The big thing, though, was the paper getting accepted and then yanked—twice. Once from the Intelligencer and once from the NYJM. It’s hard to imagine a good reason for that.

The other thing that I noticed in Hill’s blog post was Lee Wilkinson, an influential statistician (among other things, author of The Grammar of Graphics, which motivated R’s ggplot package) and friend of mine, who was identified as the father of mathematician Amie Wilkinson, who in turn, according to Hill, “had successfully suppressed my variability hypothesis research and trampled on the principles of academic liberty.” Hill also wrote that Amie Wilkinson’s husband, Benson Farb, another math professor, “had written a furious email” to the NYJM editor demanding that Hill’s paper “be deleted at once.”

It was hard for me to put all the pieces together. I could see how the Intelligencer would want to publish the paper and I could see how others would think the paper not appropriate to publish (for scientific, not political, reasons). Both those views made sense to me, as they represented slightly different perspectives on the value of a work of applied mathematics. But I couldn’t see why there’d be a movement of the radical academic Left to suppress the paper—for one thing, there already have been lots and lots of papers published in reputable journals on sex differences in general and the greater-male-variability hypothesis in particular, so why would the Left focus such effort on a little math paper; and, for another, the article did not seem politically offensive.

The tempest

Hill’s post appeared on 7 Sep. In the following days, the story was featured in a blog post at Reason magazine by law professor David Bernstein (“A Mathematics Paper Two Math Journals Were Mau-Maued into Suppressing”), tweets by psychology professors Jordan Peterson (“Here’s the offending paper. Please read and distribute as widely as possible”) and Steven Pinker (“Again the academic left loses its mind: Ties equality to sameness, erodes credibility of academia, & vindicates right-wing paranoia”), and various other places on the web, including lots of material too horrible to quote (you can google and look for it yourself if you’re interested).

Many of these comment and twitter threads, including the one attached Hill’s post on the Quillette site, featured personal attacks on Amie Wilkinson and Benson Farb. Some of the personal attacks are just horrible. I won’t quote them here—you can find these remarks yourself if you want—because they’re not directly relevant to what happened to Hill. After all, if Wilkinson and Farb really did behave badly and try to suppress an already-published paper (which is much different that the very routine action of recommended that a submitted paper not be accepted for publication, or recommending that a published or in-press paper be accompanied by a rebuttal), then such suppressive actions would not be justified after the fact by others’ bad behavior toward them. The attacks on Wilkinson and Farb bothered me because of their virulence, and they give me some sense of the kind of people who comment at the site where Hill posted, that’s all. In the context of some quarters of the internet, the criticisms that Hill made are like waving the proverbial red flag in front of the bull.

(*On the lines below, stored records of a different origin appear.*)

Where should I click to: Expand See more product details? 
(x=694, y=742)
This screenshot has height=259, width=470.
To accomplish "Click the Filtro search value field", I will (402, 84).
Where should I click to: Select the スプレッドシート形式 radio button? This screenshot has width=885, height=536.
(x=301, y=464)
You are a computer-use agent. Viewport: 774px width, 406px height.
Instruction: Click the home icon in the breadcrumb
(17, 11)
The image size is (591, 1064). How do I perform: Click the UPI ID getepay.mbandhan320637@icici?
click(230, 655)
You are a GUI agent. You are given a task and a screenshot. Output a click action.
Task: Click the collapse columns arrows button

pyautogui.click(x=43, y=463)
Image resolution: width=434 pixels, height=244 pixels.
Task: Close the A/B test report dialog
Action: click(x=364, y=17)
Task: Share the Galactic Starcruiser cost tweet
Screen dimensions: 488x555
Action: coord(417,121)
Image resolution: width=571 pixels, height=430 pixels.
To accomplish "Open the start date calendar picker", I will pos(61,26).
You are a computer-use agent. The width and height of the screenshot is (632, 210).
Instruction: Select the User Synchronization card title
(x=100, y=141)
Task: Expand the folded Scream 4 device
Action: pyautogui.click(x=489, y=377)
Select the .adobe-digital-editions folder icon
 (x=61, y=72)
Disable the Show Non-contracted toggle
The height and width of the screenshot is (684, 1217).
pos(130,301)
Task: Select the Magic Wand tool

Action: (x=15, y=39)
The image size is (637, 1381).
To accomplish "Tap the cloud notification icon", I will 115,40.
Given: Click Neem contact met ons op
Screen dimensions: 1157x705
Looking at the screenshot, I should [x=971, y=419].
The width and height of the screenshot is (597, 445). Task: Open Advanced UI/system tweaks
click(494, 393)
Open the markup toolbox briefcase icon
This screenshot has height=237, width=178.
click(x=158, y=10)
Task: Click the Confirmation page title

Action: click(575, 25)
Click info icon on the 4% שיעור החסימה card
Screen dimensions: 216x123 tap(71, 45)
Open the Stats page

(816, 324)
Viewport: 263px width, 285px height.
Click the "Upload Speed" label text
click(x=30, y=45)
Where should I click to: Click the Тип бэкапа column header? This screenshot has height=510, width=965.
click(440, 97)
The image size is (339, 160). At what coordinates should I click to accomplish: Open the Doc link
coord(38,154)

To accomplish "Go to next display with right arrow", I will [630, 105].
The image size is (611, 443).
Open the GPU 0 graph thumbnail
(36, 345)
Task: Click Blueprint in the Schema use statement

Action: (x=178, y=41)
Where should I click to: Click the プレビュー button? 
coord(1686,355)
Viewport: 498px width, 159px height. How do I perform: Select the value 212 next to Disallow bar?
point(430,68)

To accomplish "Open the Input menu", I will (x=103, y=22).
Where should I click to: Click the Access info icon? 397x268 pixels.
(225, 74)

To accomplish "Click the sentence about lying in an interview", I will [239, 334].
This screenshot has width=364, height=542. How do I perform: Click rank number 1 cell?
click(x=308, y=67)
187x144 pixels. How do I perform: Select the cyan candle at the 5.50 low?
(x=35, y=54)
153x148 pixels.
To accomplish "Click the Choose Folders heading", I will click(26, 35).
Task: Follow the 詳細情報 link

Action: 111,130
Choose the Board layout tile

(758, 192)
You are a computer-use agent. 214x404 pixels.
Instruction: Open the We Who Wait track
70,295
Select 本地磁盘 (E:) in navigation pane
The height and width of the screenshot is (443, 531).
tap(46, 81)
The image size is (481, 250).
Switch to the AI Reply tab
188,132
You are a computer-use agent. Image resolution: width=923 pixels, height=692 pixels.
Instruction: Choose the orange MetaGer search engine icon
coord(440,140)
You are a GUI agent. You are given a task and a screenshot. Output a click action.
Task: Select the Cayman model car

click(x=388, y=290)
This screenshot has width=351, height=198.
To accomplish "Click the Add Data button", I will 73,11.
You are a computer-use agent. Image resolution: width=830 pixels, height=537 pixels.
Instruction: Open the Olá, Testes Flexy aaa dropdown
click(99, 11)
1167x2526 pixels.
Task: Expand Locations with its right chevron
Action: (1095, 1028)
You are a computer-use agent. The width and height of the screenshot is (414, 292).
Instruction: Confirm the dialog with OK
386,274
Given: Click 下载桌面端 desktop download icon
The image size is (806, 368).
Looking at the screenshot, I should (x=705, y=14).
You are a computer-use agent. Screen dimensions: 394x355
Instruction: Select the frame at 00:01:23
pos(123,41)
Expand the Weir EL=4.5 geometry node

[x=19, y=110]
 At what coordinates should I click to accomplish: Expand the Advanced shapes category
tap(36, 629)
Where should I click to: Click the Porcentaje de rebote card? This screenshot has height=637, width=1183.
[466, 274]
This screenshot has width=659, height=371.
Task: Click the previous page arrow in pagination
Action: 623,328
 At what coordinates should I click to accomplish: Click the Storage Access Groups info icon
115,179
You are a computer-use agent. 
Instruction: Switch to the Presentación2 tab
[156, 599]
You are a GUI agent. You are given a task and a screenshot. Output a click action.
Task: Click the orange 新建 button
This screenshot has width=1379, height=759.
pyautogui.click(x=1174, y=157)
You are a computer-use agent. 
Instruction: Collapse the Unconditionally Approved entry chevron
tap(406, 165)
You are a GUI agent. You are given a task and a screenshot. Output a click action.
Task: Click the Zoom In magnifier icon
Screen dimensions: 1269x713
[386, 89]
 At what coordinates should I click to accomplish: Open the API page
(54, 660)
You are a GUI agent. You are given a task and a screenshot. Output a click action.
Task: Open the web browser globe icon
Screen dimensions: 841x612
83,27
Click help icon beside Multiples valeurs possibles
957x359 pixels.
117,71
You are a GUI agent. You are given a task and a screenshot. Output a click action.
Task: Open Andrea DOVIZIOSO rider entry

On 11 Sep—4 days after Hill posted his story—Amie Wilkinson and Benson Farb posted their sides of the story. Wilkinson wrote: “I first saw the publicly-available paper of Hill and Tabachnikov on 9/6/17, listed to appear in The Mathematical Intelligencer. . . . I sent an email, on 9/7/17, to the Editor-in-Chief . . . In it, I criticized the scientific merits of the paper and the decision to accept it for publication, but I never made the suggestion that the decision to publish it be reversed. Instead, I suggested that the journal publish a response rebuttal article by experts in the field to accompany the article. One day later, on 9/8/17, the editor wrote to me that she had decided not to publish the paper. . . . I had no involvement in any editorial decisions concerning Hill’s revised version of this paper in The New York Journal of Mathematics.”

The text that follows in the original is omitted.